Let $(M,g)$ be a Riemannian manifold and $T$ be a smooth tensor field. The official definition of the Lie derivative of $T$ with respect to a field $X\in\Gamma(TM)$ is: $$\mathcal{L}_X(T)_p:=\left.\frac{d}{dt}\right|_{t=0}(\varphi_{-t})_*T_{\varphi_t(p)}$$
(where $\varphi$ is the flow of $X$)
What does this notation $(\varphi_{-t})_*T_{\varphi_t(p)}$ mean?

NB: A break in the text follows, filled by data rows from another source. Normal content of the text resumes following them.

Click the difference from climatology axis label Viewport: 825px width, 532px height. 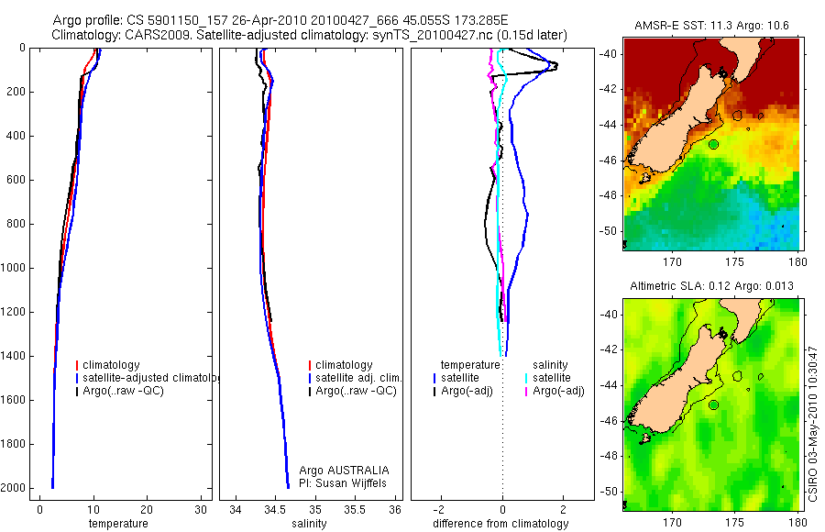point(501,524)
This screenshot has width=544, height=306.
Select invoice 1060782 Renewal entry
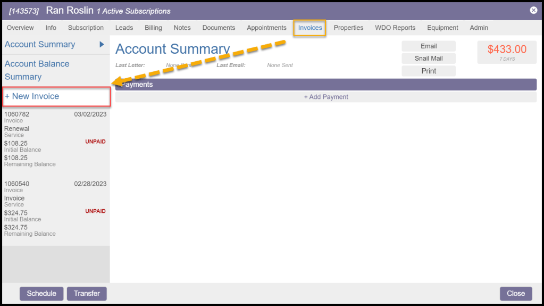(55, 139)
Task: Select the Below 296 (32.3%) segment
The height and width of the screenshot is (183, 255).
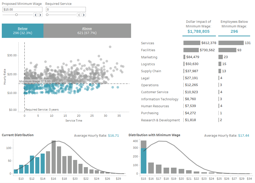Action: (x=22, y=31)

Taking for example $T=g$, I believe it would make sense to define $\mathcal{L}_X$ as follows: $$\mathcal{L}_X(g)_p(Y_p,Z_p):=\left.\frac{d}{dt}\right|_{t=0}g_{\varphi_{t}(p)}((d\varphi_t)_p(Y_p),(d\varphi_t)_p(Z_p))$$
But I don't know how to reconciliate this with the $-t$ in the official definition.

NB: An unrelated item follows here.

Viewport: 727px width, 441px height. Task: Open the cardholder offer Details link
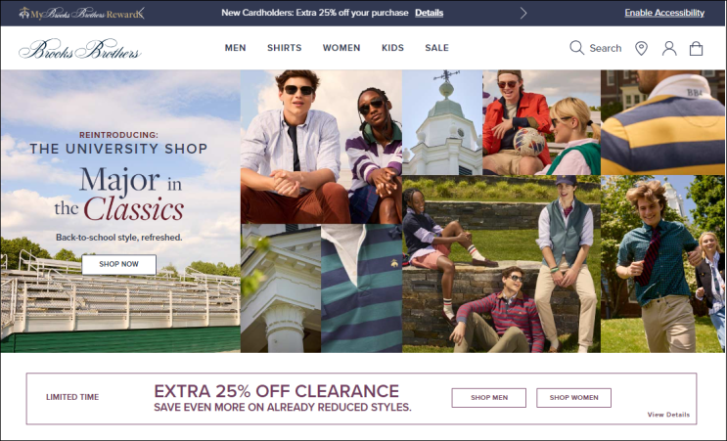tap(429, 13)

First of all, Lie derivatives are defined on any smooth manifold, so the Riemannian structure is superfluous.
Let $T$ be a tensor field and $X$ a vector field. If you wish to look at the Lie derivative at a point $p$, $(\mathcal{L}_XT)_p$, you must look at the tensor at the point $\phi(t,p)$, where $\phi(t,p)$ is the flow of $X$ generated from $p$. You now need a way to push this tensor $T_{\phi_t(p)}$ from the point $\phi_t(p)$ back to the point $p$. Since $\phi(0,p)=p$, we have that $$\phi(-t,\phi(t,p))=\phi(-t+t,p)=\phi(0,p)=p.$$ So we use the pushforward of the function $\phi_{-t}$ at the point $\phi_t(p)$, that is, the map $d(\phi_{-t})_{\phi_t(p)}$ (I'm using this notation instead of the $*$ notation for subscript clarity). We then see that $$d(\phi_{-t})_{\phi_t(p)}T_{\phi_t(p)}$$ is now a tensor at $p$ for any defined $t$. We can now take the usual time derivative as normal since we're in a vector space, resulting in $(\mathcal{L}_XT)_p$.